[Data listing]

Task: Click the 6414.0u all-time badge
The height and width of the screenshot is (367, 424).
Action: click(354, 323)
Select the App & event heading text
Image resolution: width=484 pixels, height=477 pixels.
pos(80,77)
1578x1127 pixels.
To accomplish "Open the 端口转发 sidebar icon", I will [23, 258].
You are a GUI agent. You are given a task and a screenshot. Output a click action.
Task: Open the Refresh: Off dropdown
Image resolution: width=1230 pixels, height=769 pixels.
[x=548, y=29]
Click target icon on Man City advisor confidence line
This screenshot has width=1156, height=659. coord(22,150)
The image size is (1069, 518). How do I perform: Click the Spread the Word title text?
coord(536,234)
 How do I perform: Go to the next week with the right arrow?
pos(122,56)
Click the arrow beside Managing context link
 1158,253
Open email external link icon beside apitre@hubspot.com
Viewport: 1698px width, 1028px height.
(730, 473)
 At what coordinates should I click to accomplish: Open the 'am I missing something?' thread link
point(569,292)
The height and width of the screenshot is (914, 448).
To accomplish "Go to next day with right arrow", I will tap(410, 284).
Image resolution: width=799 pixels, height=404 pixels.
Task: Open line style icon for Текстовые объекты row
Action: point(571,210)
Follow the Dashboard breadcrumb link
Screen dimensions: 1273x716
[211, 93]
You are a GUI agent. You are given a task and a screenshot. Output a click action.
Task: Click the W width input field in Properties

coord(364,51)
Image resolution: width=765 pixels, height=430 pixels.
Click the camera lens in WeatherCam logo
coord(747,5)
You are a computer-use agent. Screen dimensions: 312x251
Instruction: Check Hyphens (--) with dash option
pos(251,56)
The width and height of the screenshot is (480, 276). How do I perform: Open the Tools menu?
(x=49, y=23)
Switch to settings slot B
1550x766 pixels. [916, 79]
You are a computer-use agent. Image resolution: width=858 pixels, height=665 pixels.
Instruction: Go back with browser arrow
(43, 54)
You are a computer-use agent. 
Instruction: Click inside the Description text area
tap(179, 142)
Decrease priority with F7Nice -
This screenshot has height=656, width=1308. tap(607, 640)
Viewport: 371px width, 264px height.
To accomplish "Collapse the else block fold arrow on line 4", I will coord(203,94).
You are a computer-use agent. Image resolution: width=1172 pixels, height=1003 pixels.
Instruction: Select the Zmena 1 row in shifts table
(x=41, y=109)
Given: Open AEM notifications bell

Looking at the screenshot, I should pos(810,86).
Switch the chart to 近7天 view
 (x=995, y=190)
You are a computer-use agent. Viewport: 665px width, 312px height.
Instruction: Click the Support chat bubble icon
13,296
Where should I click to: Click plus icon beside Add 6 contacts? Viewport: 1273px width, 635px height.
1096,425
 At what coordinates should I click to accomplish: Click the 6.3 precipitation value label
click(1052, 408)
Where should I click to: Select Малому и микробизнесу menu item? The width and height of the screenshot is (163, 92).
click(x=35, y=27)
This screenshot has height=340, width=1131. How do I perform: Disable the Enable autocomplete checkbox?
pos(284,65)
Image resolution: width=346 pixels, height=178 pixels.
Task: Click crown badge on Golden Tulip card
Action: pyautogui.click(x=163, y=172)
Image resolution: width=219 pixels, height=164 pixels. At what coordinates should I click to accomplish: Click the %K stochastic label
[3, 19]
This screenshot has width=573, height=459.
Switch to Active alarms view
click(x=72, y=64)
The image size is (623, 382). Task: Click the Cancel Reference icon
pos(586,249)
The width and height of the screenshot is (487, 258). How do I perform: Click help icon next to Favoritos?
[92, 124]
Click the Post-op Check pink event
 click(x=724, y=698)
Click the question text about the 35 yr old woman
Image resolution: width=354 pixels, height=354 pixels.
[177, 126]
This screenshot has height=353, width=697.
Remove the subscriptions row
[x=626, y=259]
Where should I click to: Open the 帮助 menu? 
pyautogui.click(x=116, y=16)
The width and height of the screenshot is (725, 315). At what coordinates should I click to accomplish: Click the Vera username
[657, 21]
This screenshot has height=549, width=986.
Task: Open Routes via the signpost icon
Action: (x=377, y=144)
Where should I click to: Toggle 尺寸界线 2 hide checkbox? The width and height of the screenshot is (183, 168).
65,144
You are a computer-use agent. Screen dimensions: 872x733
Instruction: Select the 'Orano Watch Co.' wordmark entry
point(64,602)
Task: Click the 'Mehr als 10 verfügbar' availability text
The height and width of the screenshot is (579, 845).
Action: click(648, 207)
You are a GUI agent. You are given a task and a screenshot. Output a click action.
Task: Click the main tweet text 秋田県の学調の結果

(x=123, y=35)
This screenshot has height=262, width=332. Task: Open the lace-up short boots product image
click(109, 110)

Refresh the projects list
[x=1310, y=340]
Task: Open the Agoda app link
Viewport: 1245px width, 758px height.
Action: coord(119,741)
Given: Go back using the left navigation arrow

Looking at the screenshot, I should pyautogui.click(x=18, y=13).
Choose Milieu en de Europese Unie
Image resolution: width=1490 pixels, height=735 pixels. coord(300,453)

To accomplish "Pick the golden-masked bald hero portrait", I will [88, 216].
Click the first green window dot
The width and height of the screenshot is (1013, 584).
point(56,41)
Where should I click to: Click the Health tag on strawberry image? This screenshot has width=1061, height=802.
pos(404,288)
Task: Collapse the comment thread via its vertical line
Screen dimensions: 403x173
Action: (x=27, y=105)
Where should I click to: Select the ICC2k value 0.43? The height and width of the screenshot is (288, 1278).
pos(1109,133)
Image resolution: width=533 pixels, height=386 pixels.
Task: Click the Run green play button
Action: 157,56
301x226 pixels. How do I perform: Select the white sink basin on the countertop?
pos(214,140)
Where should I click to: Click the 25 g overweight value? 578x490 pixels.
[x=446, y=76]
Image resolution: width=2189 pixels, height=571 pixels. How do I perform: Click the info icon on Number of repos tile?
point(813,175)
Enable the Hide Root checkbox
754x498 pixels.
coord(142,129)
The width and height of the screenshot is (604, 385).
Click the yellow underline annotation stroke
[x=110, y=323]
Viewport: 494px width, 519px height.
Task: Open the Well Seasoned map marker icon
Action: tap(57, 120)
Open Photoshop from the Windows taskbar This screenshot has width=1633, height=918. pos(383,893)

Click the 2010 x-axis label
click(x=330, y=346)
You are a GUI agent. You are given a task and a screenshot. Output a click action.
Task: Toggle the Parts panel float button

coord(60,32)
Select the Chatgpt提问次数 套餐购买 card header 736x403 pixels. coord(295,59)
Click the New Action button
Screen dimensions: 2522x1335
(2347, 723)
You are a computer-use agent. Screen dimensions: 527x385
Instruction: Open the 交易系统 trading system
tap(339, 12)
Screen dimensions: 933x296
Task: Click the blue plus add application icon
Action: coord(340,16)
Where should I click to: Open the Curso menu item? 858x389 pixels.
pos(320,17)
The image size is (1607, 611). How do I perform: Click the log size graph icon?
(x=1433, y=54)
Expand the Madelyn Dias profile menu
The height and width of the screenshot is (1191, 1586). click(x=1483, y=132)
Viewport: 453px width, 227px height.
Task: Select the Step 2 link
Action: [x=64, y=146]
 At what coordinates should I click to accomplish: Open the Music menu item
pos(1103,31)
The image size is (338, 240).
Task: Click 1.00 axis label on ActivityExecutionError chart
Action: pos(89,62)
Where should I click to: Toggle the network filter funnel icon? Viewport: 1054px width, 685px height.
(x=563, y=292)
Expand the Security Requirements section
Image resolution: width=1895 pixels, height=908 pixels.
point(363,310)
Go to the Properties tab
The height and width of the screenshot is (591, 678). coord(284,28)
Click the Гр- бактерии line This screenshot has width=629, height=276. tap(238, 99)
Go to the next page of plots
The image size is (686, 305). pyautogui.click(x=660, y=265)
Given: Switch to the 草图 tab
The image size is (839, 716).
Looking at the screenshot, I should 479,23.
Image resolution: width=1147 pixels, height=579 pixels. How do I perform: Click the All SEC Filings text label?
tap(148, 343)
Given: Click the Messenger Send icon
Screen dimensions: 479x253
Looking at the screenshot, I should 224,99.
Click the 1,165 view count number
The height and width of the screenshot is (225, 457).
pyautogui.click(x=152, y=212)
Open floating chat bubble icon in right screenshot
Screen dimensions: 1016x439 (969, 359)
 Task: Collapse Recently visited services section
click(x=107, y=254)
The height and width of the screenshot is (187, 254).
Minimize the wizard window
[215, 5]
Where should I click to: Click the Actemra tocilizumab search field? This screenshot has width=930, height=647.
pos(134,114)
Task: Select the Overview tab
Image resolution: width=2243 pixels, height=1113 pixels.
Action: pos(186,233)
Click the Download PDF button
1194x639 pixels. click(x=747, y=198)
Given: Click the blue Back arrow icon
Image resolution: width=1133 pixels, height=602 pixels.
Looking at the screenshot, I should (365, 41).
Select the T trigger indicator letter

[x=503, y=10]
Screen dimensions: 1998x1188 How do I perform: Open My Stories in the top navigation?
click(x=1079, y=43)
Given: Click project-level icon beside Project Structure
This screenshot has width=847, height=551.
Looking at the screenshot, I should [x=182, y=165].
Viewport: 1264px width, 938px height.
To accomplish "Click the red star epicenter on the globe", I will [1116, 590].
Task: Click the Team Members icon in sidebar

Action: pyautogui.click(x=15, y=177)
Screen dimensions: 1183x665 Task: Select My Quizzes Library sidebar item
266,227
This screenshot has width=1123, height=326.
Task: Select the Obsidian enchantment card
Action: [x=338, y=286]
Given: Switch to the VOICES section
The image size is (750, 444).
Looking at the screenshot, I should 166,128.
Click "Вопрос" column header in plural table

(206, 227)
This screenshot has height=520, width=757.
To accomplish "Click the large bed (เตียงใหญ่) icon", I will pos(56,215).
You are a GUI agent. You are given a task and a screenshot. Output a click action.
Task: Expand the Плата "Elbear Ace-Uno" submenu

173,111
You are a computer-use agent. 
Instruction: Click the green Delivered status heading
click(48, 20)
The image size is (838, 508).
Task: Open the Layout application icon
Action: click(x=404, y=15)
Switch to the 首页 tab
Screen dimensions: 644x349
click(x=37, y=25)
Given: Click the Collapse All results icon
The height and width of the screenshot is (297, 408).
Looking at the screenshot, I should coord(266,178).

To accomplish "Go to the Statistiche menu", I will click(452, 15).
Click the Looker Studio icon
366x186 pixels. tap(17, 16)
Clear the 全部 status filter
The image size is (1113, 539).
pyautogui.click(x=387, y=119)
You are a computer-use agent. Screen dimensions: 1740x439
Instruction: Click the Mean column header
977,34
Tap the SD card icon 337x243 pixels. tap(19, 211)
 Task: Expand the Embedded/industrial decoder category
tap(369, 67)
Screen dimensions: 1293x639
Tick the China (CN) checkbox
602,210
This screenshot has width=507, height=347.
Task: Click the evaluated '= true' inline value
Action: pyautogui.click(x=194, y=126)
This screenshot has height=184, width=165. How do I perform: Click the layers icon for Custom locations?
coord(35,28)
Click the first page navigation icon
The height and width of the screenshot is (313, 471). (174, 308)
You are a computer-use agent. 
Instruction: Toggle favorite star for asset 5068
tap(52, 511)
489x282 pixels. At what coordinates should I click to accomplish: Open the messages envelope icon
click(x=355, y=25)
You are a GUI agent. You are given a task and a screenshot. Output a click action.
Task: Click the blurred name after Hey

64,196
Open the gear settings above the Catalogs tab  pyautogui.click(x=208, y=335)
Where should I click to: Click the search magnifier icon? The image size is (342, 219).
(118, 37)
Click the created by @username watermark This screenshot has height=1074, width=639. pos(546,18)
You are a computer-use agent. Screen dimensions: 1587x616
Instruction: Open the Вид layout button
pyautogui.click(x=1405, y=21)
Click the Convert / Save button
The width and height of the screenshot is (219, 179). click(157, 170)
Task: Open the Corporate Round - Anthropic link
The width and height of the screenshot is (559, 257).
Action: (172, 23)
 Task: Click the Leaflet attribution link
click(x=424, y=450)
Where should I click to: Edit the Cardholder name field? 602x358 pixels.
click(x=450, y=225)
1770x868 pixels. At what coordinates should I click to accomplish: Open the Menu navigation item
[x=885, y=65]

**REQUEST**
Reproduce the entries word for word, beginning with the first line of the listing and stopping after the line that contains "[x=548, y=29]".

**WRITTEN REPLY**
Task: Click the 6414.0u all-time badge
The height and width of the screenshot is (367, 424).
Action: click(354, 323)
Select the App & event heading text
Image resolution: width=484 pixels, height=477 pixels.
pos(80,77)
1578x1127 pixels.
To accomplish "Open the 端口转发 sidebar icon", I will [23, 258].
You are a GUI agent. You are given a task and a screenshot. Output a click action.
Task: Open the Refresh: Off dropdown
Image resolution: width=1230 pixels, height=769 pixels.
[x=548, y=29]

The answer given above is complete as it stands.